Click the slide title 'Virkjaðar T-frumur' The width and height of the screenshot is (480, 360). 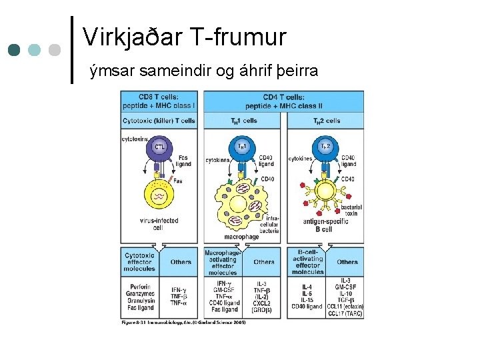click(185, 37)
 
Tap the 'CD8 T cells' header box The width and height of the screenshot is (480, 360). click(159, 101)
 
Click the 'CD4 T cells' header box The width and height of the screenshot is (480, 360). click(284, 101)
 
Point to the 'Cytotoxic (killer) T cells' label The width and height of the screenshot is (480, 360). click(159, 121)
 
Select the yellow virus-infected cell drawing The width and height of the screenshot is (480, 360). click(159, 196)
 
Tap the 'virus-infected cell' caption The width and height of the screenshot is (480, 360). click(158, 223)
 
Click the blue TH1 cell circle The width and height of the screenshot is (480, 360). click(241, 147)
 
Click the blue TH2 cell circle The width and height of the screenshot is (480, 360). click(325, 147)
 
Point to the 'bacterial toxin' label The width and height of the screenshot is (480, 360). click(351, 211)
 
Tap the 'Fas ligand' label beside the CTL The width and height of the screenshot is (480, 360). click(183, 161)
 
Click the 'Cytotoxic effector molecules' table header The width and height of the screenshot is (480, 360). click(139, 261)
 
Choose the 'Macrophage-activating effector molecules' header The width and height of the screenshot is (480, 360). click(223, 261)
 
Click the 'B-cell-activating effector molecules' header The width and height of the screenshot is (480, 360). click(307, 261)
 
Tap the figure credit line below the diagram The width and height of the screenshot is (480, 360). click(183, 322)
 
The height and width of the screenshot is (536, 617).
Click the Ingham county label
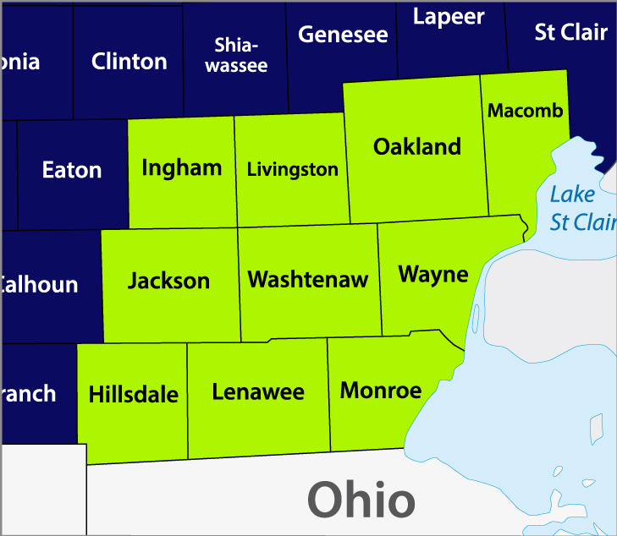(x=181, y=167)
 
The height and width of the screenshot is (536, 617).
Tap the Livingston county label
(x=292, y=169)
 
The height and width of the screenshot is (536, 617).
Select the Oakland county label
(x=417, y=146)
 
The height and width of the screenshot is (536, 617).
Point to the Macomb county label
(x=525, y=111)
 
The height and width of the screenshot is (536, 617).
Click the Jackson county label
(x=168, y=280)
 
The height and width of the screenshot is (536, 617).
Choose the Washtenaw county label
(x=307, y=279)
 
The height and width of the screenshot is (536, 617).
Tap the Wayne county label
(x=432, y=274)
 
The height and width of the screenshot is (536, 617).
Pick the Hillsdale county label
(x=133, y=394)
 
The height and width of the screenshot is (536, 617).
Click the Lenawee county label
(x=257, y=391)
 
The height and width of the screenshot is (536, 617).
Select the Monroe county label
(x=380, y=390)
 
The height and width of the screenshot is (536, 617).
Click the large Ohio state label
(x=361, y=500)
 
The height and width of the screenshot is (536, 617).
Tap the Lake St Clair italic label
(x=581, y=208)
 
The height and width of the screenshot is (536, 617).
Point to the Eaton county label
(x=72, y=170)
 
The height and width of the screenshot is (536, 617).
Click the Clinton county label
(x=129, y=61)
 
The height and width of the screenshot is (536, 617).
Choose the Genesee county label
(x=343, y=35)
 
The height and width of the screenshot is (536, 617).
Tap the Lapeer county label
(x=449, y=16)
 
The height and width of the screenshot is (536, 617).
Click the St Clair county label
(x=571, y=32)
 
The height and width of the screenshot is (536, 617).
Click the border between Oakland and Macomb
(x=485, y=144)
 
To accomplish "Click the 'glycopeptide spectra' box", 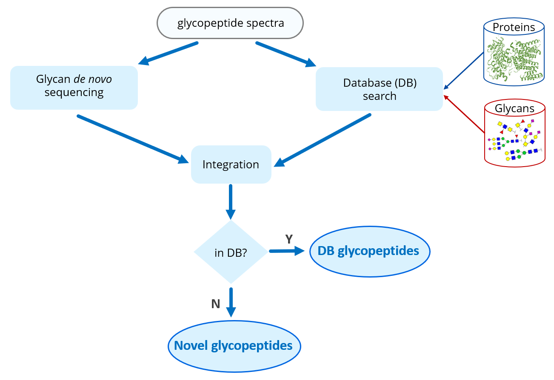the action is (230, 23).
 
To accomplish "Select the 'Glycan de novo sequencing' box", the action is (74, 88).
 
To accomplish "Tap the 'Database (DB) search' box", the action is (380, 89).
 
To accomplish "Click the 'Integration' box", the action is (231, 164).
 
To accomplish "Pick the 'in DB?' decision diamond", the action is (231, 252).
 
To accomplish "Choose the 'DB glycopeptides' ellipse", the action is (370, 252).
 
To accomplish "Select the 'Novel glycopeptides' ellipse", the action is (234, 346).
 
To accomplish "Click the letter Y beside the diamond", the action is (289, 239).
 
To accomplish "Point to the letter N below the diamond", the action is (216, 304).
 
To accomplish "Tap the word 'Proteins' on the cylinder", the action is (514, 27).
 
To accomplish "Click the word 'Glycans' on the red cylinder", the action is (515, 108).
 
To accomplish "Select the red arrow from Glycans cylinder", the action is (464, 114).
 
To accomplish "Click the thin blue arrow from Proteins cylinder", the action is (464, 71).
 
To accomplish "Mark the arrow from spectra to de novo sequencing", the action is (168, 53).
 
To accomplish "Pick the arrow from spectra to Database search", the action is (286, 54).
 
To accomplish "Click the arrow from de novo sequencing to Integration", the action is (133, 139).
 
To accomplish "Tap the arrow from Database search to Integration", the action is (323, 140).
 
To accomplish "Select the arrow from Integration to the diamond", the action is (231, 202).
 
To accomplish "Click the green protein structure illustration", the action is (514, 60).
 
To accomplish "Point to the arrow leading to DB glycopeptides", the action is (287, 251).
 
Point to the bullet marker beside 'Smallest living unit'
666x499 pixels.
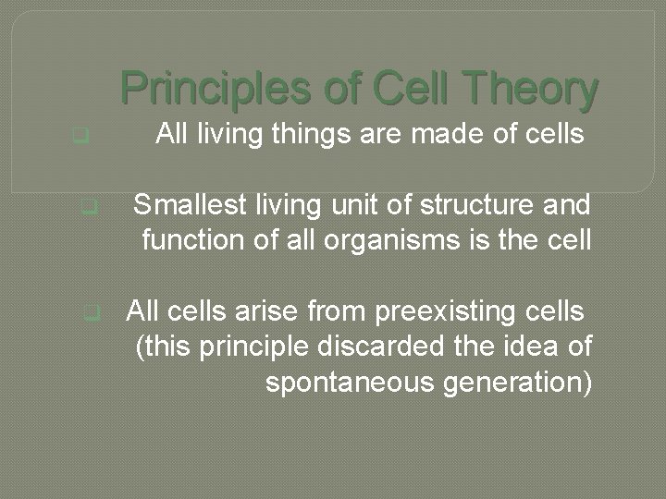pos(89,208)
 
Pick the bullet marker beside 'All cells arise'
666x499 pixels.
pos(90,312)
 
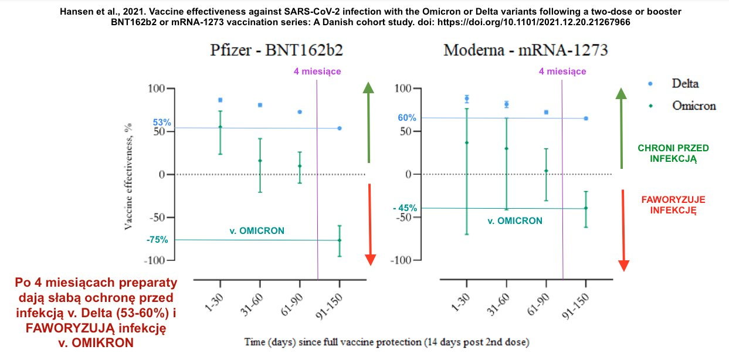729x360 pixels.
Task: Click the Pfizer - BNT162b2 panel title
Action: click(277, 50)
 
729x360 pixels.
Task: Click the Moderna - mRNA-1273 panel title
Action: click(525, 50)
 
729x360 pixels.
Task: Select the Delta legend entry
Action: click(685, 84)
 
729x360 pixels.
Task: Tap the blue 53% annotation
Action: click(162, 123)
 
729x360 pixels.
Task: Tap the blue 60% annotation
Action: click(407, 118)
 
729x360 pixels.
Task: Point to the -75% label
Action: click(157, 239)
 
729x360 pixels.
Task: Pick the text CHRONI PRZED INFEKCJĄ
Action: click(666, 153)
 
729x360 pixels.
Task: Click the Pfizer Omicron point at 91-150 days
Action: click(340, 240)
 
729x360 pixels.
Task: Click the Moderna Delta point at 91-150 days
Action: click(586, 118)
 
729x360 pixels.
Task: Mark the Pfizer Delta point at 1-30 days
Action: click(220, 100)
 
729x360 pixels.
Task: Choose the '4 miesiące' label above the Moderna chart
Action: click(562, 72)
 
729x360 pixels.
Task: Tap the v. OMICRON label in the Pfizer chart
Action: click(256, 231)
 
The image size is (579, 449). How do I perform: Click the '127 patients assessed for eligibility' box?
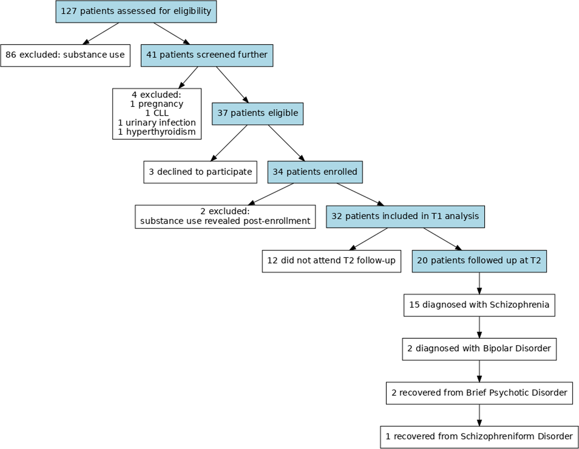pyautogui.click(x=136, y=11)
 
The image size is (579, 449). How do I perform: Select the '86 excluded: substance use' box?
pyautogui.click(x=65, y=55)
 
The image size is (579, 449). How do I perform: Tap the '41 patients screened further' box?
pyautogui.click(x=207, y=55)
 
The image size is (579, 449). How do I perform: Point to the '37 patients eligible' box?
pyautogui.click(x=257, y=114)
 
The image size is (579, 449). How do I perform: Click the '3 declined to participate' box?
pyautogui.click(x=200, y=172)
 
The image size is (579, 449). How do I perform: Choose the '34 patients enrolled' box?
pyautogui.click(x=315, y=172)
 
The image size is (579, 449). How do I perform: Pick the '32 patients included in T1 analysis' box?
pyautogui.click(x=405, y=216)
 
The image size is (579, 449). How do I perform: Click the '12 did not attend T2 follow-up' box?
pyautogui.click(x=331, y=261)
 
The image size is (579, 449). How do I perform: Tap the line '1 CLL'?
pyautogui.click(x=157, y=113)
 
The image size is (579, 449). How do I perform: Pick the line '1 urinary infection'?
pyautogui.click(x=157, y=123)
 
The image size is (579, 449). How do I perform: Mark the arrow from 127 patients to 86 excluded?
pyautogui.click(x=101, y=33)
==
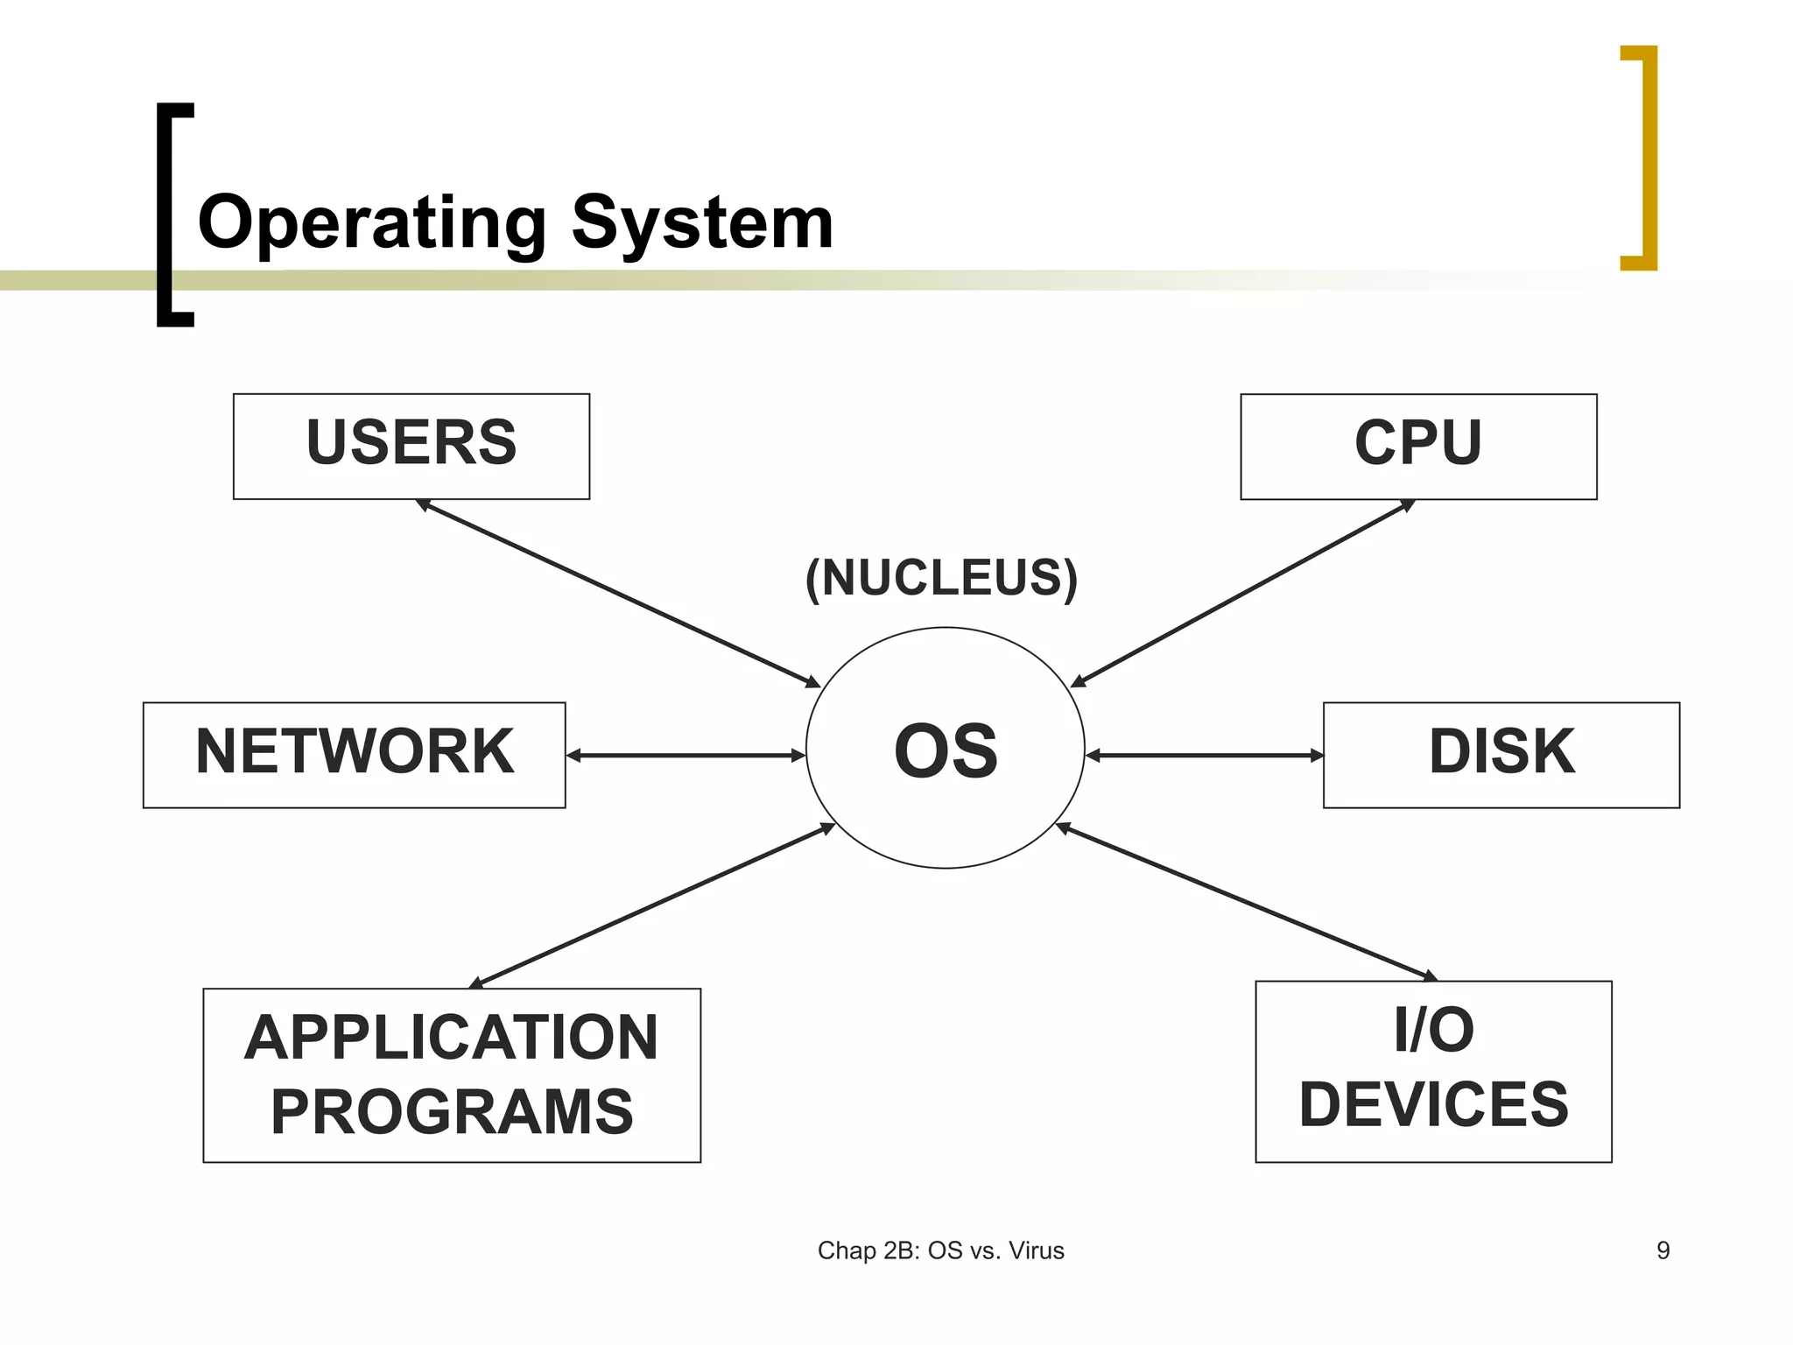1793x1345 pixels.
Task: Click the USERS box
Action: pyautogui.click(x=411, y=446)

Work required: Your answer should consist of the lines from the material that contain "sequencing".

Problem solution:
To accomplish "Select the 'Glycan de novo sequencing' box", the action is (74, 88).
To accomplish "Mark the arrow from spectra to de novo sequencing", the action is (168, 53).
To accomplish "Click the arrow from de novo sequencing to Integration", the action is (133, 139).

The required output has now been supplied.